The 9 to 5 lifestyle is slowly, but surely, dying out in the modern working world. Flexitime, work from home schemes and full remote work opportunities are becoming increasingly popular. This is because employers have had to seek ways to entice a workforce who value their free time and want to create a better work/life balance in their lives. Which has seen a rise in freelancers as a result of this pursuit? Read more here.
So, if you are considering a change in career to freelancing then ensure you make the following considerations before taking the leap:
Get a Website
Whether you build it yourself, commission someone else to do it or use a standard template site, one fact remains: a website is vital for your future success as a freelancer.
A site offers a number of features for your freelancing efforts. It can be a portfolio for your work, an example of what you can do (if you’re a web developer, for example), the site can also be a way to ensure you get conversions at any point. This means you could be getting clients as you sleep!
A good blog can also act as a mouthpiece to demonstrate your knowledge and expertise in your sector. The better your blog is, the more likely you will be able to actually find conversions and be able to actually prove to potentially clients you know what you’re talking about.
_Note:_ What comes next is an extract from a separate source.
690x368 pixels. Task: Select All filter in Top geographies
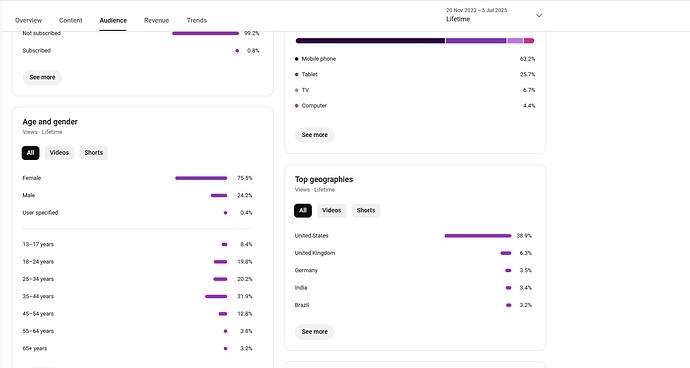303,210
Websites are actually quite affordable and easy to adapt however you like, so don’t be scared of this step. Especially considering it is so necessary!
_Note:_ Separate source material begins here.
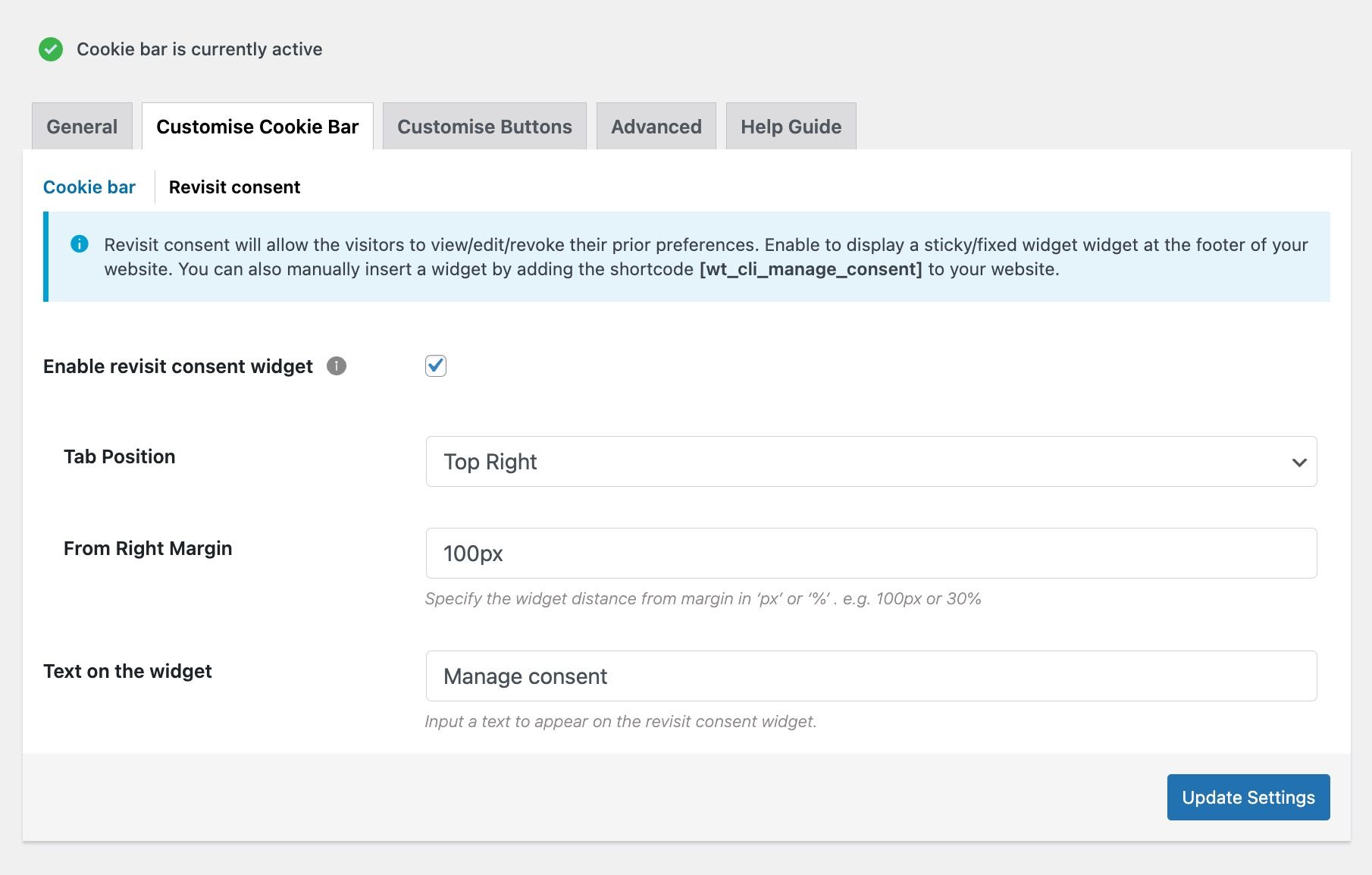Click the Enable revisit consent widget label
Screen dimensions: 1372x875
coord(178,366)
Build Your Clients First, Quit Your Job Later
Moonlighting as a freelancer is really the best way to start down this path. It’s a much safer option.
The fact is that if you want to quit your job then there needs to be a level of security which allows you to do so. Financially comes under the next section. But, also in terms of prospects and potential workflow that you have come through your door.
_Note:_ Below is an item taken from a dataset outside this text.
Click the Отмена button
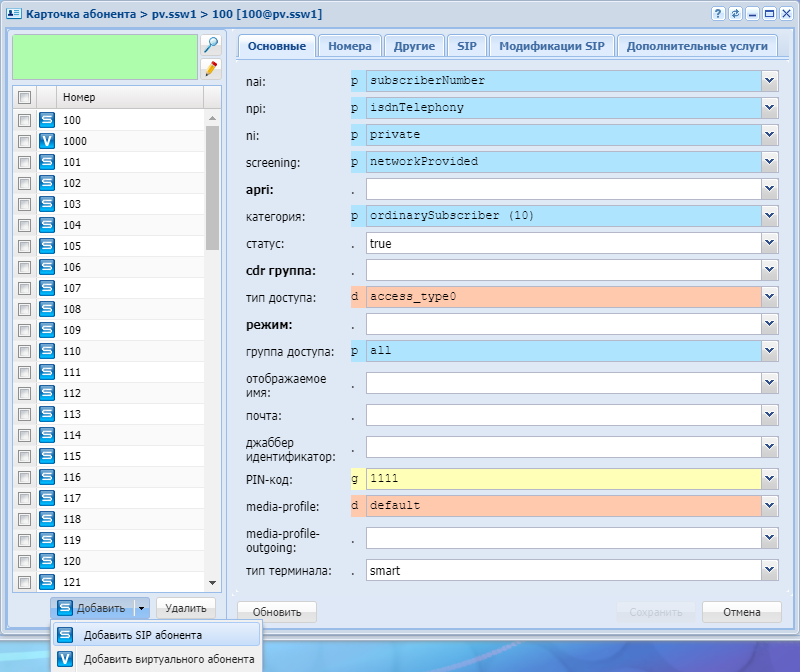This screenshot has height=672, width=800. pos(741,612)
Starting with a few clients on the side can also be a great way to trial your freelancing and determine whether you have the potential to be successful or not. After all, if you fail to gain clients on the side then it may be difficult doing so full-time as well. An important consideration if financial worries or debt is a consequence of not gaining the right number of clients.
Have a Safety Net (Made of Money)
If going freelance full-time is a long-term goal of yours, then start saving today.
Ultimately, the financial safety net is a big weight off your mind. As the feast or famine cycle is a big part of freelancing, savings can be vital in order to support you through the famine part of your cycle. The fact is that if you go freelance, then you almost have to expect periods where you may not receive the correct payment or even any payment on time.
Separating your personal and freelance balance can also be very important. As without this level of separation, you may accidentally find yourself spending money you don’t have, especially important to avoid if you’re not sure about paying taxes. A business account separate from your personal banking is the smartest option in this scenario – especially if you have any issues when it comes to filing your taxes or expenses at some point down the line.
Work Out Your Taxes/Business Accounts Now
Addressing and learning about taxes after you’ve already spent the money is a harsh reality to find yourself in. But, luckily, it is also one that tends to be easily avoidable. So long as you do the necessary preparation and research beforehand.
Knowing you are financially safe can also help ensure your freelancing career isn’t a flop straight away. And if taxes seem like a daunting prospect, it’s a great way to check.
A Quick Round Up
If you are looking to change to a freelancing career then the above can be extremely helpful in ensuring the process goes as smoothly as possible. Here’s a quick breakdown of the key points if you didn’t read the full article:
- A website is your freelancer base, don’t quit your job before you have one that has produced at least one client (preferably more if you err on the side of caution). Or consider a modern app, though you may need app developers to create that for you.
- Having a handful of clients, who have shown no desire to seek your work elsewhere, is always advisable. It presents a steady income as you are just starting out.
- Make sure there is a solid safety net under you when it comes to money.
Keep your business and personal money separate, as it can help keep your overall financial wellbeing in check as a freelancer.
And there you have it! All of the things you need to know in order to become a successful freelancer – maybe not overnight, but in the long-term, this will be the best way to ensure your success.